Votre entreprise n'a pas besoin d'une stratégie IA — elle a besoin d'un collègue IA
Un grand cabinet de conseil vous facturera 250 000 euros ou plus pour une stratégie IA. Le livrable : un deck de slides, une feuille de route à 6 mois et un proof of concept qui — statistiquement — ne survivra pas au passage en production.
L’initiative NANDA du MIT a étudié plus de 300 déploiements d’IA en entreprise en 2025 et a découvert que 95 % des projets pilotes d’IA générative ne délivrent aucun retour mesurable sur le P&L. Pas des « retours modestes ». Zéro.
Le problème n’est pas que votre entreprise manque de stratégie.

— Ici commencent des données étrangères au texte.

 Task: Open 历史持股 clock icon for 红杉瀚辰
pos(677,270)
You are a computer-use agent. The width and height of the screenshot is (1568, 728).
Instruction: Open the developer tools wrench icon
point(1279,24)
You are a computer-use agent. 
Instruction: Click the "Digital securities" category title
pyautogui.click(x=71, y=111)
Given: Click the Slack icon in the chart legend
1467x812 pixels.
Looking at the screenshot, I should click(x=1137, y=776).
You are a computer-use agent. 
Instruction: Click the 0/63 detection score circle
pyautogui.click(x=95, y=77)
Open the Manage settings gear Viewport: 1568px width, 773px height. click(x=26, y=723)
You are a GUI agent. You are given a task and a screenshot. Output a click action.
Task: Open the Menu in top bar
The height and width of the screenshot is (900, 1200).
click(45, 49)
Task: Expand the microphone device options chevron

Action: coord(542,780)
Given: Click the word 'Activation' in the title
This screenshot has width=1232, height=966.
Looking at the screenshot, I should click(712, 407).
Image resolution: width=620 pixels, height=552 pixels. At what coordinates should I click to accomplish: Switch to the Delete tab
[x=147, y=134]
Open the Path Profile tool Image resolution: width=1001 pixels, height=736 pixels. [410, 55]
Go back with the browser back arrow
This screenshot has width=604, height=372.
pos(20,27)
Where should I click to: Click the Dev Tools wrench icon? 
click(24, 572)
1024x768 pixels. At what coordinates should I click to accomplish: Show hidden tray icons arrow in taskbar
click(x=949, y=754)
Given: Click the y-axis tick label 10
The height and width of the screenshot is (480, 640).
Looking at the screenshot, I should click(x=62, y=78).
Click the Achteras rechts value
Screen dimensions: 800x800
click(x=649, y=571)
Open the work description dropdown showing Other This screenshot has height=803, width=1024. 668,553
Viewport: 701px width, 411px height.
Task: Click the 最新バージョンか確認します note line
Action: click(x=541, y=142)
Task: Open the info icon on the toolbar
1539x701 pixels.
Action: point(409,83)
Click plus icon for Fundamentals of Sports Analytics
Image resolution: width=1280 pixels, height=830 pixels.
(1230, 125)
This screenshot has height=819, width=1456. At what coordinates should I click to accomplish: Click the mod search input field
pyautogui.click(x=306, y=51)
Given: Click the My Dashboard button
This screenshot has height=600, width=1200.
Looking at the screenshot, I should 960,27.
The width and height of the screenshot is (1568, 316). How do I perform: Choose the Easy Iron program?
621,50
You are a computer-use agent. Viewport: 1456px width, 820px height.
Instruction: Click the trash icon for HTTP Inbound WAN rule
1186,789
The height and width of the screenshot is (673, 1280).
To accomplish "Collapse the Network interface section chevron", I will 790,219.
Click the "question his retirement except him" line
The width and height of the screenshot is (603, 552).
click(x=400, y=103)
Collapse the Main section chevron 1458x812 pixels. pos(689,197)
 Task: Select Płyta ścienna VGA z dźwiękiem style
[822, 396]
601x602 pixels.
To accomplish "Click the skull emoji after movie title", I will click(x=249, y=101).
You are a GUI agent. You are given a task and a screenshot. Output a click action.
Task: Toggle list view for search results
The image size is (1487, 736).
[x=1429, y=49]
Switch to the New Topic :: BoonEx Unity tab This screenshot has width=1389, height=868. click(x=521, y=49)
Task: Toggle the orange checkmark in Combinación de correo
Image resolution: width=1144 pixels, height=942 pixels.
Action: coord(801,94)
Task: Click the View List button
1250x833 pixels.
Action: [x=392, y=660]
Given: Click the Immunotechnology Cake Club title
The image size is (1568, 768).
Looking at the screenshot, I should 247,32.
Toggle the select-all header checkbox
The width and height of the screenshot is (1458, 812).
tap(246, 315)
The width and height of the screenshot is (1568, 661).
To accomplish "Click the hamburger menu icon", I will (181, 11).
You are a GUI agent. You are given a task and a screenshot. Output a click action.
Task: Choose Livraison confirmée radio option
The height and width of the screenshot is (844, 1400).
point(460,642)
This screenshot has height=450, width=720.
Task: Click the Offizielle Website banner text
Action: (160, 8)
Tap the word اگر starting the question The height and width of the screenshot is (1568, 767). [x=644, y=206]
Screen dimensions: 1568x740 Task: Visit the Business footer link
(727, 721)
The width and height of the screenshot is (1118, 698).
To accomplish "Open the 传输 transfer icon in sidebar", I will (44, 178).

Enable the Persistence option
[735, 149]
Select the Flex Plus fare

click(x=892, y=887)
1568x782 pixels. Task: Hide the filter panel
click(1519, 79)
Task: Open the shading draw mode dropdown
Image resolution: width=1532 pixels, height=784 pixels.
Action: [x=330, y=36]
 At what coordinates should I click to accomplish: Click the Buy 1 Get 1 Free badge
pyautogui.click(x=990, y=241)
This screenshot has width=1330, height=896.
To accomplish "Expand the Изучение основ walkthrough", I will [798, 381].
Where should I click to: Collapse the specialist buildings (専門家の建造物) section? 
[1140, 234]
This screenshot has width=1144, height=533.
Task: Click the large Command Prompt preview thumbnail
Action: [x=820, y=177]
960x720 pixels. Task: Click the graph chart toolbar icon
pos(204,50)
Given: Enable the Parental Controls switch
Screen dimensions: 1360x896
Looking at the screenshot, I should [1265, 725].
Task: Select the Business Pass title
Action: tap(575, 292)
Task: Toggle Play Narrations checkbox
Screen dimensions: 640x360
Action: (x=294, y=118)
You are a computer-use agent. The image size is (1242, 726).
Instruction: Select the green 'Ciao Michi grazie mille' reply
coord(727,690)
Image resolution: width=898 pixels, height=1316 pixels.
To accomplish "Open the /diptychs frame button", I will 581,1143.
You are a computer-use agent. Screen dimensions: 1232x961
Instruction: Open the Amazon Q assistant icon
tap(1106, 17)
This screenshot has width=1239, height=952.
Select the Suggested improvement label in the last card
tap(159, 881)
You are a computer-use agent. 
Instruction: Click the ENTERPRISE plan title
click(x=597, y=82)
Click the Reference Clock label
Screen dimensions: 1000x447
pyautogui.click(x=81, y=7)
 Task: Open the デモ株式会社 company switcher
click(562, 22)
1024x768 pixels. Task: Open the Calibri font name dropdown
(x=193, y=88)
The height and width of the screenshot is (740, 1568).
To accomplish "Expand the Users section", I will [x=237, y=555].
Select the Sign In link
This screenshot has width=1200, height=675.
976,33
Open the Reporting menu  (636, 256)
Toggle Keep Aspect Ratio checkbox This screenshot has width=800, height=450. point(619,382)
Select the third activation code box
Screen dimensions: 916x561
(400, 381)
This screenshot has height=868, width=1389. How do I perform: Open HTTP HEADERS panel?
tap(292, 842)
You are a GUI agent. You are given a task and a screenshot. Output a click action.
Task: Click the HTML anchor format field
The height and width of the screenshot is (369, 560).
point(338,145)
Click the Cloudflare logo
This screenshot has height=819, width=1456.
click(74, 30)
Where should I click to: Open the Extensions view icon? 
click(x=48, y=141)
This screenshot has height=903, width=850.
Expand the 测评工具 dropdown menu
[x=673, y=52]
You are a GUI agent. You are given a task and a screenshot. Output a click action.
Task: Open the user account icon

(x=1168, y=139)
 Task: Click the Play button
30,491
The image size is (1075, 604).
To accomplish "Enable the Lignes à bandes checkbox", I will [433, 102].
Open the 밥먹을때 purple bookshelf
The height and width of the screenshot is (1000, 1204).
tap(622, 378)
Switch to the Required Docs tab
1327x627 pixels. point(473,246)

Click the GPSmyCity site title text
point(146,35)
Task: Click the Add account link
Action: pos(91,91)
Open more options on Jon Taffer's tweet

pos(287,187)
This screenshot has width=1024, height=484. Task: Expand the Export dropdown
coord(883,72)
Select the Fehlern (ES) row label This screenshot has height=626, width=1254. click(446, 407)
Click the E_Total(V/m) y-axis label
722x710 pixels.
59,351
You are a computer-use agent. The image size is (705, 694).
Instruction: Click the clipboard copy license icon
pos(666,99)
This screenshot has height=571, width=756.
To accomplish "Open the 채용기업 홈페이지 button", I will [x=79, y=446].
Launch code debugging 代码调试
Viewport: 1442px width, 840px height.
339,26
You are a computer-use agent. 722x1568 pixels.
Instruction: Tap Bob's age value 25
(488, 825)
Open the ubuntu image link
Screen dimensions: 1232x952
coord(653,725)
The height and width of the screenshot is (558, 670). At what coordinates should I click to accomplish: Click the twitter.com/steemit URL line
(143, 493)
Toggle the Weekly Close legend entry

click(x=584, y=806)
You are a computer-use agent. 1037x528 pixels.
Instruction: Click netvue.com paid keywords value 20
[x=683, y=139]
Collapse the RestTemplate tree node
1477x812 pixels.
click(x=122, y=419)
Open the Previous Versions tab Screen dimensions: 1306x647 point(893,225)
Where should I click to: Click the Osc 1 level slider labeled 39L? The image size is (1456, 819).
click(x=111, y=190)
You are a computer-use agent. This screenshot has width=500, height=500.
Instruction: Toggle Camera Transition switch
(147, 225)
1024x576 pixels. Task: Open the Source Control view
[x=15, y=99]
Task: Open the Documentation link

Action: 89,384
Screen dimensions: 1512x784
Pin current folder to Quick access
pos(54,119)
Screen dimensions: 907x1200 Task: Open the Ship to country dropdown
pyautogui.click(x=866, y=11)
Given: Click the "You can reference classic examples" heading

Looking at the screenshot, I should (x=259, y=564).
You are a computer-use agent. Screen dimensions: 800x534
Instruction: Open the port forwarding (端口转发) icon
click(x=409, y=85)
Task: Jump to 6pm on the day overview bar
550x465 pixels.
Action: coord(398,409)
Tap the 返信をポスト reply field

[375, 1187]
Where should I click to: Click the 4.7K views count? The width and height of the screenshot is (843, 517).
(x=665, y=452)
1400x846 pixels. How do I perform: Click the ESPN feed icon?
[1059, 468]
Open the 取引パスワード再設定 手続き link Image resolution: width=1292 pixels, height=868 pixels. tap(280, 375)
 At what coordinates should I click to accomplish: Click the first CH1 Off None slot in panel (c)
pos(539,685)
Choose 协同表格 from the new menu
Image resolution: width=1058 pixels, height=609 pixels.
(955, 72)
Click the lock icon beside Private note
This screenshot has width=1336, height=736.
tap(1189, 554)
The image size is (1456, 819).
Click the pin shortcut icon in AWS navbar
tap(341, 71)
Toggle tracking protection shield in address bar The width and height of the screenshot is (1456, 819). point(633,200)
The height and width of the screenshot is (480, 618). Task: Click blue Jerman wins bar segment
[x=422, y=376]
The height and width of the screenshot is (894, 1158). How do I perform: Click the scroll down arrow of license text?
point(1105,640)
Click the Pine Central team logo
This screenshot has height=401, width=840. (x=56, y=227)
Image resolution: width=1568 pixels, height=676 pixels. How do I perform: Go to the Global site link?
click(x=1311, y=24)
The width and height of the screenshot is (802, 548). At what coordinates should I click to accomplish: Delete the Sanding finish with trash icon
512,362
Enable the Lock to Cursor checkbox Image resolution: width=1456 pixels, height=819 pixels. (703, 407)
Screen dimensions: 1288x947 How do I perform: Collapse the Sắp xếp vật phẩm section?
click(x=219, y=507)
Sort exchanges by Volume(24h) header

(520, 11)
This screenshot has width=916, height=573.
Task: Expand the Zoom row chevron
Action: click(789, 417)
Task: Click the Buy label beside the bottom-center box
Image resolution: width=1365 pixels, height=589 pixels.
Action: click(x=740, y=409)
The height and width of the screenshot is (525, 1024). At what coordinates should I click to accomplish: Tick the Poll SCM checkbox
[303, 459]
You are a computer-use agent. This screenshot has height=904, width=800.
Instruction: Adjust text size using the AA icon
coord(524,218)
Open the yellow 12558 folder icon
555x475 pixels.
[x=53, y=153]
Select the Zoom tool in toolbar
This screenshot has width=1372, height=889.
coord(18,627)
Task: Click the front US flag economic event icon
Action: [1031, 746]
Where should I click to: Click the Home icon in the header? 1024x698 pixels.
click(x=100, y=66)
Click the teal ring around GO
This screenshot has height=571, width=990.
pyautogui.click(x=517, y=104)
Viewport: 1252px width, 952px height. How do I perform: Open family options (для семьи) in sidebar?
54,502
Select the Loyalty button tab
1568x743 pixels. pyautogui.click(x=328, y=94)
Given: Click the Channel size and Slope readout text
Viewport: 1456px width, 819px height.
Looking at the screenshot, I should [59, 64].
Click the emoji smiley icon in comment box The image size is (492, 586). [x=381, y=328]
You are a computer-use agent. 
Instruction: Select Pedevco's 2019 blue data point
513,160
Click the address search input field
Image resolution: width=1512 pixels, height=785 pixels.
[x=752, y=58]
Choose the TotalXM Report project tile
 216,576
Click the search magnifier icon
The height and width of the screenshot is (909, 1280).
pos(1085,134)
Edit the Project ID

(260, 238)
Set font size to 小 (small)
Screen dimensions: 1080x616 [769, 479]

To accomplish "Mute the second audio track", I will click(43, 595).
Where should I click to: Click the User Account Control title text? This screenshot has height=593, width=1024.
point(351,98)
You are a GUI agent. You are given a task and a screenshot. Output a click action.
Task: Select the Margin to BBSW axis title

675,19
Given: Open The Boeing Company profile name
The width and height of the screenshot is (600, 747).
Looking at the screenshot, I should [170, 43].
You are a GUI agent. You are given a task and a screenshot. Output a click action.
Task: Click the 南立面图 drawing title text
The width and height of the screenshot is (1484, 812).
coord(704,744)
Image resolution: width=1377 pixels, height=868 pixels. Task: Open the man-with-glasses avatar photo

Le problème, c’est que la stratégie elle-même est devenue le produit — et l’industrie du conseil la vend à des entreprises qui ont simplement besoin d’un outil qui marche.
Le complexe industriel de la stratégie IA
Les chiffres d’échec sont mauvais, et ils empirent.
Gartner a prédit que 30 % des projets d’IA générative seraient abandonnés après le proof of concept d’ici fin 2025 — qualité des données insuffisante, valeur métier floue, coûts en hausse. C’était optimiste. S&P Global a rapporté que 42 % des entreprises ont abandonné la majorité de leurs initiatives IA en 2025, contre 17 % l’année précédente. En moyenne, les organisations ont enterré 46 % de leurs proofs of concept avant qu’ils n’atteignent la production.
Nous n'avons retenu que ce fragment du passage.